--- ACTION ITEM ---
Select, from the data, each line where "Nation" occurs.

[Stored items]
--- --- ---
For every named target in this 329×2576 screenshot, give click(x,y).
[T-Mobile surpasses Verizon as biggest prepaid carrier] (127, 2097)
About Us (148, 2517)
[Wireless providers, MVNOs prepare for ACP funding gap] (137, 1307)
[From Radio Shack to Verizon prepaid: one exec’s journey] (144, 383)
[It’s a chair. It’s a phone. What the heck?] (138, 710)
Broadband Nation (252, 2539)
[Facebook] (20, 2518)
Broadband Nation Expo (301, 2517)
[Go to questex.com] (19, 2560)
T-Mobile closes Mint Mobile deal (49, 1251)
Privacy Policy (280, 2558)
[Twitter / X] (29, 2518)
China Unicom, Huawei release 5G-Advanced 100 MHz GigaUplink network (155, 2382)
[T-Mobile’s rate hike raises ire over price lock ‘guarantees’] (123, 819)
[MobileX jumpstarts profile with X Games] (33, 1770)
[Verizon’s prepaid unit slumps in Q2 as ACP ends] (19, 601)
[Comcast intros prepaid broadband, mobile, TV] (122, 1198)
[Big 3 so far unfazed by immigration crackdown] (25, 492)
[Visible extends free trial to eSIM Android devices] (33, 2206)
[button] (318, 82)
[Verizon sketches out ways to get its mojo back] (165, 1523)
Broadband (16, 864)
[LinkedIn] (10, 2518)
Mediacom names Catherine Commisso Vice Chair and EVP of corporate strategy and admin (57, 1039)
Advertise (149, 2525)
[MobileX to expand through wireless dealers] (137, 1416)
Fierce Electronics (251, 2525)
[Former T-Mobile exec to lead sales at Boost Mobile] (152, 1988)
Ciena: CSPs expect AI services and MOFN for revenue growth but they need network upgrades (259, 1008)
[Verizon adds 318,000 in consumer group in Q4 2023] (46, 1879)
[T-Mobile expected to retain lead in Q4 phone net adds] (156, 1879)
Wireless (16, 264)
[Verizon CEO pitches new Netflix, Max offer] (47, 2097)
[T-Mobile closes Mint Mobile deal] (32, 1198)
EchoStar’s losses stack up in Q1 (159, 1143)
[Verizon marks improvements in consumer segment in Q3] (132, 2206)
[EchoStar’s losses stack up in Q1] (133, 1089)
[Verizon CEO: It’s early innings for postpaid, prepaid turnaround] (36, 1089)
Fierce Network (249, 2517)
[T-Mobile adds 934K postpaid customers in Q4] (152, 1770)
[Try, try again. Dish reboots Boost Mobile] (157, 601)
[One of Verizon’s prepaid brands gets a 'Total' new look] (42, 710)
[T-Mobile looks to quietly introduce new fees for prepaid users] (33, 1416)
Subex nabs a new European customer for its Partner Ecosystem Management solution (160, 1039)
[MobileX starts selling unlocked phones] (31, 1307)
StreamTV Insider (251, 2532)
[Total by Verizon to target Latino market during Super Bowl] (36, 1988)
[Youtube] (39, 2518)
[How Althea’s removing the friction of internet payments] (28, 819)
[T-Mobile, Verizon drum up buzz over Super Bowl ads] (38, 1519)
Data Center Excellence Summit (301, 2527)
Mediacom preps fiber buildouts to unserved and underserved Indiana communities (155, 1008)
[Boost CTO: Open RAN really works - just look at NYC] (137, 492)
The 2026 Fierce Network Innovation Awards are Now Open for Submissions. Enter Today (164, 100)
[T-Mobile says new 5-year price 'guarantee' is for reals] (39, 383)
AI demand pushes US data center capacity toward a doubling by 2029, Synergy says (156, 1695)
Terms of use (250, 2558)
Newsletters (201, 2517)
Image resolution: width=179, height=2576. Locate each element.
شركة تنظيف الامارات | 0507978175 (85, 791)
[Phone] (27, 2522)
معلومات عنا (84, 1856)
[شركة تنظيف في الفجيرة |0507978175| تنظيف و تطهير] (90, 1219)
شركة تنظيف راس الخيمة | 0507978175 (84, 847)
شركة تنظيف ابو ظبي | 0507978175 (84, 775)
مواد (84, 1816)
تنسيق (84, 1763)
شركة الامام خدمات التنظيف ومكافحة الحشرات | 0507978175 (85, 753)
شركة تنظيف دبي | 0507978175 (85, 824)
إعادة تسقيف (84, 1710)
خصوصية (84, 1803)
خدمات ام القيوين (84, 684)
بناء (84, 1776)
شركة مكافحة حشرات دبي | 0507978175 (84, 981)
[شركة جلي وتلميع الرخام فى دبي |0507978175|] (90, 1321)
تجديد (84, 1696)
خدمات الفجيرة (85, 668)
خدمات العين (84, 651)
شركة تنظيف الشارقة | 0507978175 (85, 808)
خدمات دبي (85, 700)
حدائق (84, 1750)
--- --- ---
--- WRITTEN REPLY ---
Broadband Nation (252, 2539)
Broadband Nation Expo (301, 2517)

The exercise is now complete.